Davalı vekili, müvekkilinin söz konusu ayakkabıları ithal yoluyla getirdiğini, davacı ile imalatçı firma arasındaki anlaşmadan haberdar olmadığını davanın reddini savunmuştur.
Mahkemece, iddia, savunma,dosyadaki kanıtlar ve bilirkişi raporlarına nazaran, davacının Dexter Shoe Company firmasının Türkiye'de tek yetkili temsilcisi olduğunu, "Dexter" markalı ürünlerin satış ve pazar payını artırmak için faaliyetlerde bulunup, masraf yaptığı, davalının imalatçı firma dışında başka bir firmadan temin ettiği ürünleri pazarlamasının haksız rekabet oluşturduğu gerekçesiyle davacının haksız rekabetle ilgili taleplerinin kabulü ile davalının Dexter markalı ayakkabıları satışının önlenmesine, elde edilen ayakkabılardaki "Dexter" markalarının sökülmesine, bunun mümkün olmaması halinde ayakkabıların imhasına, hüküm özetinin ilanına karar verilmiştir.
Karar, davalı vekilince temyiz edilmiştir.
Dava konusu uyuşmazlığın çözümünde doğru bir sonuca varılabilmesi için somut olayın markalar hakkındaki K.H.K. ve haksız rekabet kuralları karşısındaki durumun incelenmesi gerekir.
556 sayılı K.H.K. nin 9/11" maddesinin (c) bendinde, markayı taşıyan malın ithali veya ihracının, münhasıran marka sahibine ait bir yetki olduğu gösterilmiştir. Dolayısıyla bu markanın aynı ya da benzeri olan bir işareti taşıyan malların bir başka kişi tarafından ithali ya da ihracı, ilke olarak marka hakkına tecavüz teşkil edecektir (K.H.K. 61/a).
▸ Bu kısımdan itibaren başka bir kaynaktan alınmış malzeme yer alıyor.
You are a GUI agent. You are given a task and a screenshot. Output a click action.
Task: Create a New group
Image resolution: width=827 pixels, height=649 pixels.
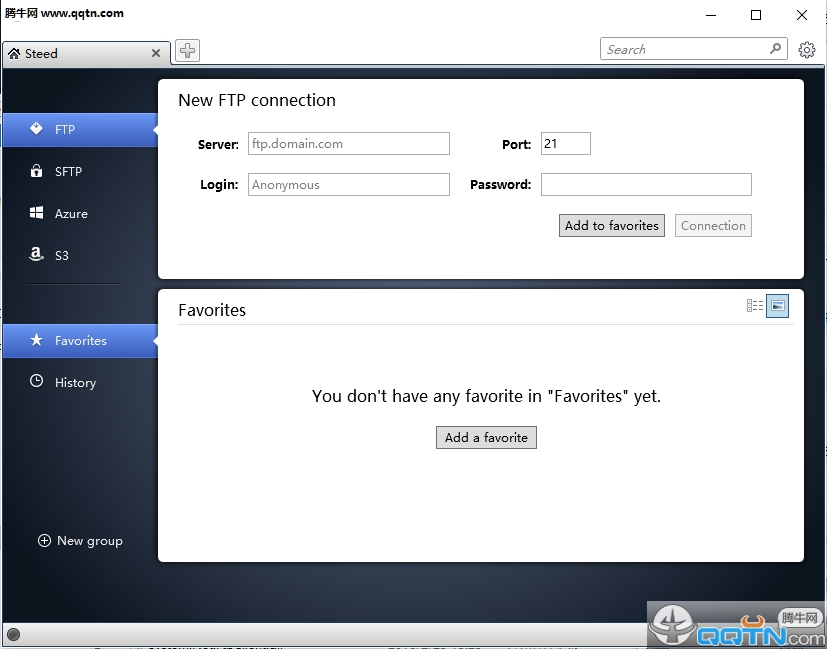pyautogui.click(x=80, y=541)
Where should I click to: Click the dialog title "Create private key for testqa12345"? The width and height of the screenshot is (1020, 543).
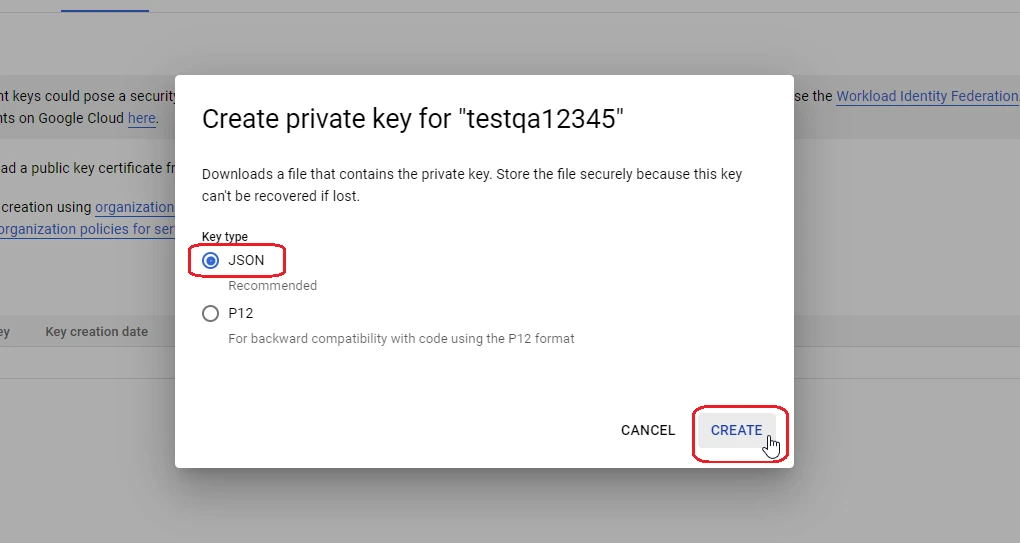click(x=412, y=119)
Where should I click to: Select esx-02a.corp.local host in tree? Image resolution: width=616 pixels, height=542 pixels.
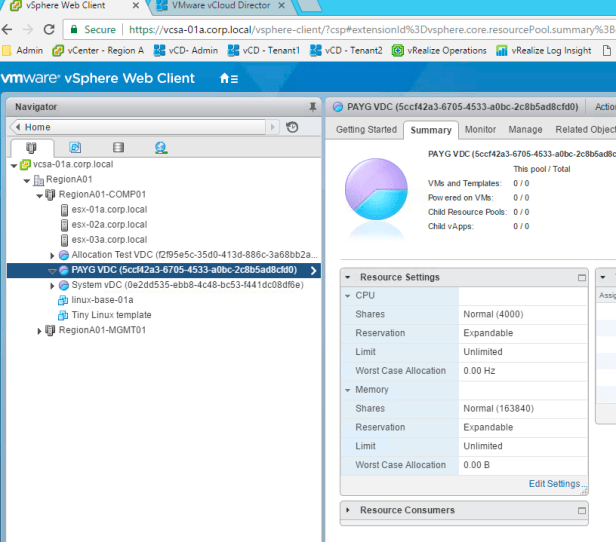109,225
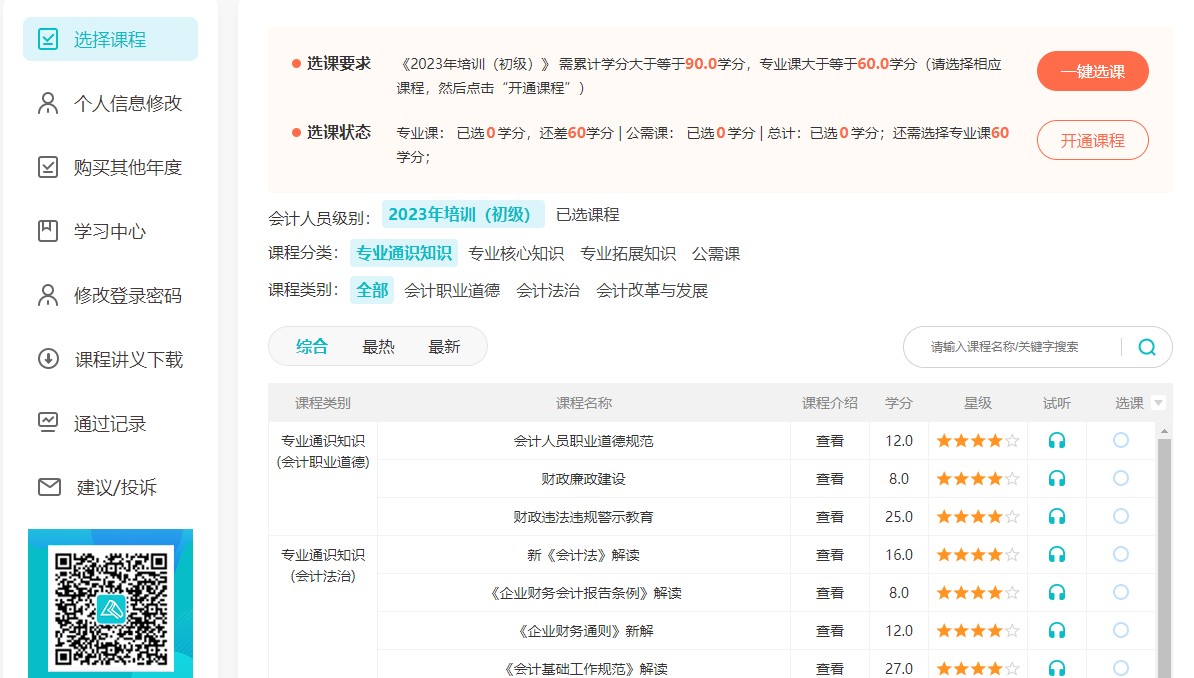Select the enrollment radio for 会计人员职业道德规范
The height and width of the screenshot is (678, 1194).
[1119, 440]

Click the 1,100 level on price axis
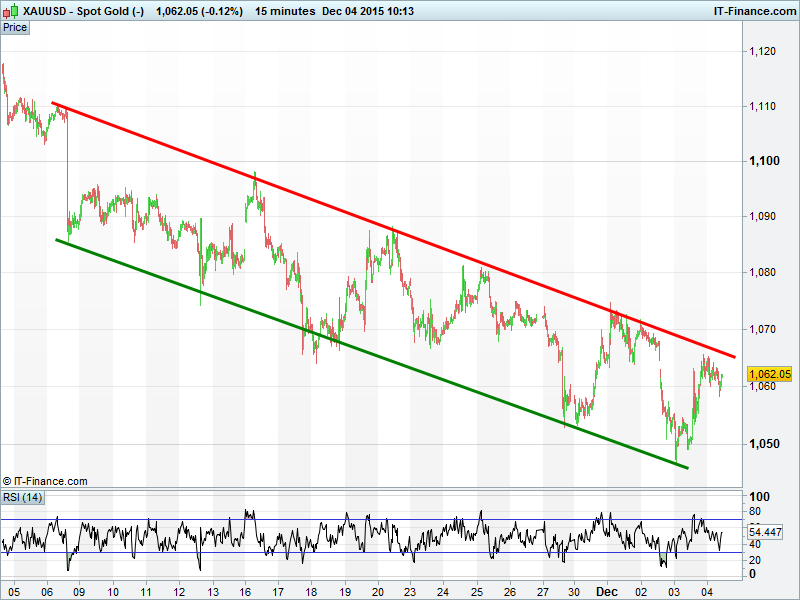[x=763, y=161]
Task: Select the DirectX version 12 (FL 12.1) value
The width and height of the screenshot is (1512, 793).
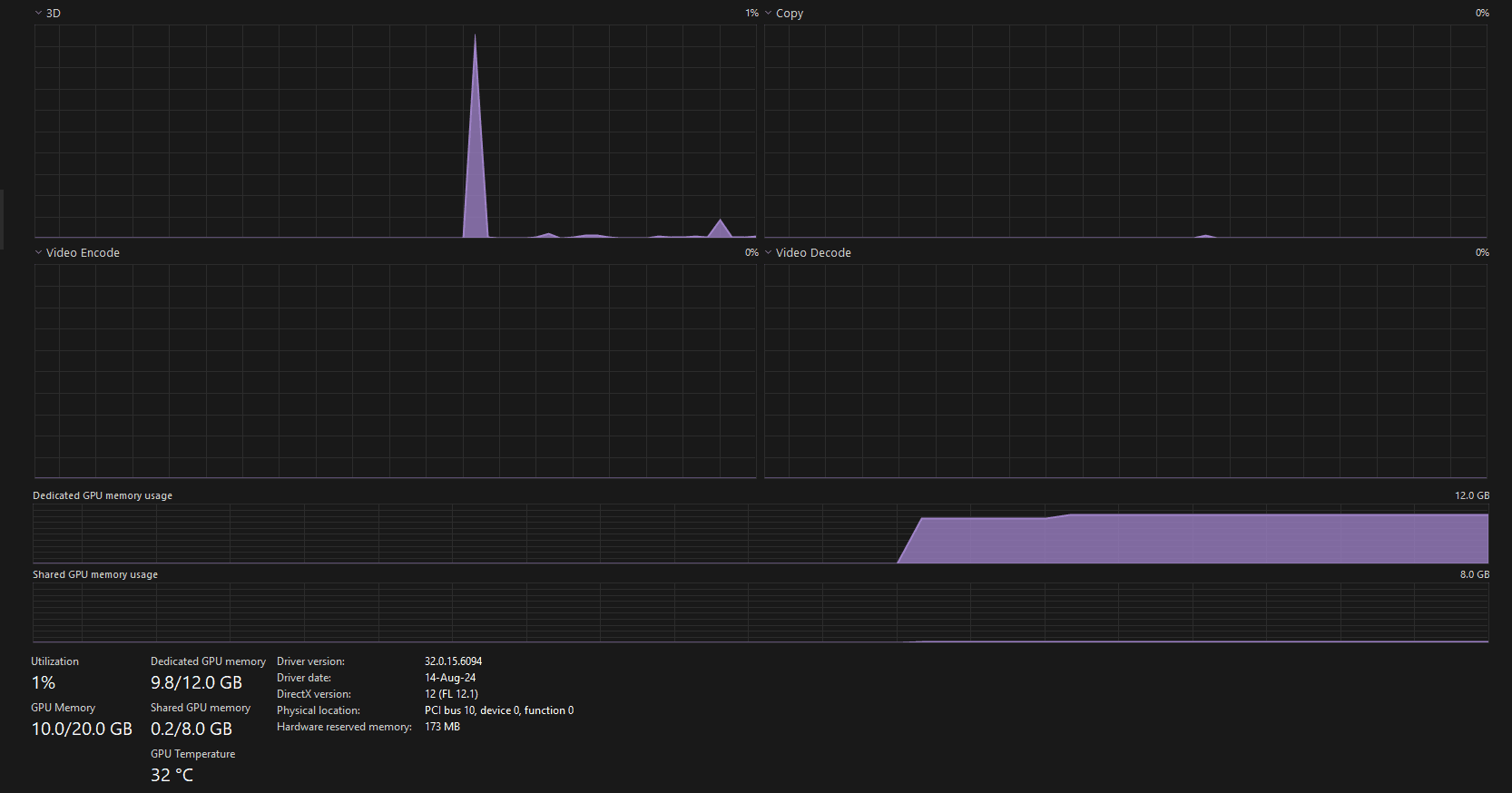Action: click(451, 694)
K.H.K. nin 9/11 maddesinin (c) bendi ile Türk iç pazarına hiç sunulmamış olan malların ithali veya ihracının marka hakkına tecavüz oluşturacağı kabul edilmiştir münhasır lisans pazarına ithal Marka sahibi veya onun izni ile tek satıcı veya hakkı sahibi tarafından markalı emtia Türk iç pazarına ithal edilip sunulmasından sonra aynı markalı malın 3 . kişiler tarafından yurt dışından ithali halinde durumun ne olacağının tartışılması gerekir.
556 sayılı K.H.K. nin 13/1 ve bu maddenin mehazı olan 39/104 Sayılı Yönerge'nin 7.1 maddesinde "marka sahibi tarafından veya onun izni ile markayı taşıyan malların piyasaya sunulmasından sonra marka sahibi, markanın bu mallarla ilgili olarak kullanılmasını yasaklayamaz" hükmü getirilmiştir. Buna uygulamada ve yasal düzenlemede marka hakkının tüketilmesi kavramı denilmektedir. Bu ilkenin uygulanabilmesi için yukarıda da değinildiği üzere tescilli markayı taşıyan malların marka sahibi tarafından veya onun izni ile Türkiye'de piyasaya sunulmuş olması gerekir. Markalı malların Türkiye'de piyasaya sunulmasından sonra marka hakkı sahibi, bu malları yurt dışına satar (veya yurt dışında menşe ülkeden başka bir ülkede üretirse) bunların üçüncü kişiler tarafından yurt dışından satın alınarak Türkiye'ye ithaline (parallel import) engel olamaz. Aynı ilke yabancı markayı taşıyan malların Türkiye'de tek satıcısı (münhasır lisans sahibi) durumunda olan ve marka sahibinin izniyle bu markayı adına tescil ettirmiş bulunan kişi bakımından da geçerlidir. Ancak, K.H.K. nin 13/11 maddesi uyarınca marka sahibi, malların piyasaya sunulmasından sonra üçüncü kişiler tarafından başka ülkelerden ithalinden sonra değiştirilerek veya kötüleştirilerek malın özgün niteliğinin değiştirilerek ticari amaçla kullanılması halinde bunu önleme yetkisine sahiptir (Bak. Prof. Dr.Sabih Arkan, Marka Hakkının Tüketilmesi, Prof. Dr.Ali Bozer'e Armağan sh . 202 vd).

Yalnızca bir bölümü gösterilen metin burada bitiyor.